Not sure if it’s upbringing, gender stereotyping from a young age, or the sheer desire to do the best job possible in the time available, but women in general lag behind men in the managing up stakes. I’m no expert at this but I have observed some of the best in business during my 25 years as a manager. The top 10 behaviours (in no particular order) I have witnessed resonate with leaders and eventually the board are as follows:
- Be the bearer of good news, constantly. Feed through every small piece of positivity as it happens.
- Distance yourself from bad news. Clearly the negative result was the result of factors outside your control or the actions of a person who you will now sacrifice.
- Arrange a lunch with a group of industry leaders at a leading restaurant where one of your best friends is the celebrity chef. Invite your CEO and ask your chef friend to pile on the VIP treatment.
- Repeat the above at a golf day. Invite the celebrity chef for continuity. Your CEO is now starting to view you as a mover and shaker.
- Offer to do the CEO’s dirty work. No one likes to be the one to downsize a department so offer to do it for them.
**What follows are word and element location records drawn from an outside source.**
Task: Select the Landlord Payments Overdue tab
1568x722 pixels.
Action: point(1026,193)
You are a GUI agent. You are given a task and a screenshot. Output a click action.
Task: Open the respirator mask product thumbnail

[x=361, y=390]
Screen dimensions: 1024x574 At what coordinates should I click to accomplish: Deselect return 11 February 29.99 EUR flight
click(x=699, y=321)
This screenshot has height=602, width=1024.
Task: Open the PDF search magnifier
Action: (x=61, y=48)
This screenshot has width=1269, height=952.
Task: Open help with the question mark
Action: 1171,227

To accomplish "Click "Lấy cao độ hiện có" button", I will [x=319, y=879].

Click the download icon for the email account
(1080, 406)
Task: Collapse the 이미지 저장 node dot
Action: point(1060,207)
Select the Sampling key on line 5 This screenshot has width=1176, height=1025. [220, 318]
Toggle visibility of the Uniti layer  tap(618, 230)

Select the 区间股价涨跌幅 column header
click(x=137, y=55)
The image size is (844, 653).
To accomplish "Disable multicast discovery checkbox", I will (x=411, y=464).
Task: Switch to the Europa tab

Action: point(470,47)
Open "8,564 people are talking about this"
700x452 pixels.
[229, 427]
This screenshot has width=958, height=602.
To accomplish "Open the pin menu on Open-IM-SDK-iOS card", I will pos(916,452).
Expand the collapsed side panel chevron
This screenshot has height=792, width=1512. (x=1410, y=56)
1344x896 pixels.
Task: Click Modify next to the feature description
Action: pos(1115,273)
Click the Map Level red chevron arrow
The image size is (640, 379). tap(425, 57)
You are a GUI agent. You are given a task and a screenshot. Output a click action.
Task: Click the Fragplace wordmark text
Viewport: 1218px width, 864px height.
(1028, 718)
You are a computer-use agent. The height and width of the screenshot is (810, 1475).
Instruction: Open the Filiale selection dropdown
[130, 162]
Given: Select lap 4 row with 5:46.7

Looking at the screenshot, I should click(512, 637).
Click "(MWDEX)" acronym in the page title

- Find out your CEO’s favourite bottle of wine and drop one on his desk on a regular basis. Even better if you can link it back to a story about you and the celebrity chef.
- If the boss is going on holidays, do your best to get him an upgrade or at the very least a free bottle of French champagne. Then make sure he knows it was all you.
- Take sides. Listen to who the CEO is finding challenging and make sure it’s obvious that you do too.
- Deliver the CEO statistics that show where the competitors are weak. Never show him where they are strong. You don’t want to be associated with his negative moods, only his happy ones.
- Dress in a power suit, especially on Fridays if the rest of the office has an informal casual dress code for that day.
The problem with all of this is how do you find the time to focus on and complete that list when you have a full-time job delivering the company’s results? I have tried to keep my managing up strategy quite simple to ensure that I don’t ignore it but so that it also doesn’t consume my week. There are only three steps to my managing up plan. This is also how I have encouraged my management teams throughout my career to manage me.
- Regular reporting on the drivers that matter. In my business that’s revenue, cost, traffic, people/culture.
- Regular discussion about new ideas and thinking with regard to growth opportunities.
- I also work on the ‘no surprises’ principle with regard to the company’s risk and reputation. Good or bad, my manager should always know what’s around the corner and how I am trying to solve a challenging issue.
Unfortunately I have never known my manager’s favourite wine or restaurant and I prefer my meetings with industry leaders and clients to have a direct purpose. I am too time-poor to spend any more time on managing up than that.
Do you do more than this? Has it been effective in your rise to the top?